Love in the Time of Cholera (Spanish: El amor en los tiempos del cólera) is a novel by Nobel Prize winning Colombian author Gabriel García Márquez that was first published in Spanish in 1985, with an English translation released in 1988 This book is set in an unnamed Colombian city on the Caribbean coast between 1870 and 1930, and a portion of the plot, especially later in the book, takes place in the riverboat docks. It tells the story of a man who waits fifty-one years, nine months, and four days to be with the woman he loves. The main female character in the novel is Fermina Daza. Florentino Azira is telegraph operator and eventually works his way to working side-by-side with his uncle in operating a riverboat company. Fermina and Florentino spend months in secret contact as her father tries to keep them apart, and eventually after a trip through the country, Fermina comes to the surprising realization that she doesn't care for Florentino. Fermina easily rejects Florentino in their youth when she realizes the naïveté of their first romance, and she weds Juvenal Urbino at the age of 21, the "deadline" she had set for herself. Juvenal is a doctor in medicine devoted to science, modernity, and is committed to the eradication of cholera.
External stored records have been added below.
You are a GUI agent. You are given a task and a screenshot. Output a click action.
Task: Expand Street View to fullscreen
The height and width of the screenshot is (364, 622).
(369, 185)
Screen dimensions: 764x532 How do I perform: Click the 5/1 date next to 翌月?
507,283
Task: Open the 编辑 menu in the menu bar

He is a rational man whose life is organized precisely and who values his importance and reputation in society.
Florentino makes a vow of eternal love for Fermina and never married, waiting as he was for the day when he could pursue Fermina, though he had many romps with young women in his many single years.
It is 51 years, nine months and four days after Fermina’s original wedding, the night of Juvenal's funeral, that Florentino arrives on Fermina's doorstep to repeat to her his vow of eternal love and fidelity.
"Love in the Time of Cholera" builds a timeless but always surprising story on the age-old basis of unrequited love. This is a story that will be with you always. Garcia Marquez's story of life, love, and lust in a convention-bound provincial city on the Caribbean coast of Colombia displays great imaginative and narrative freedom.
1. Why does García Márquez use similar terms to describe the effects of love and cholera?
2. After rejecting Florentino's declaration of love following her husband's funeral, why is Fermina eventually won over by him?
3. Why does a change in Florentino's writing style make Fermina more receptive to him?
4. What does Florentino mean when he tells Fermina, before they make love for the first time, “I've remained a virgin for you” ?
5. Why does Florentino tell each of his lovers that she is the only one he has had?
6. What does Florentino's uncle mean when he says, "without river navigation there is no love"?
7. Do Fermina and Dr. Urbino succeed at "inventing true love"?
8. Does Dr. Urbino die a happy man?
9. Why does García Márquez begin the novel with the suicide of Jeremiah de Saint-Amour?
10. Why is Leona Cassiani "the true woman in [Florentino's] life although neither of them ever knew it and they never made love"?
11. When Tránsito Ariza tells Florentino he looks as if he were going to a funeral when he is going to visit Fermina, why does he respond by saying, "It's almost the same thing"?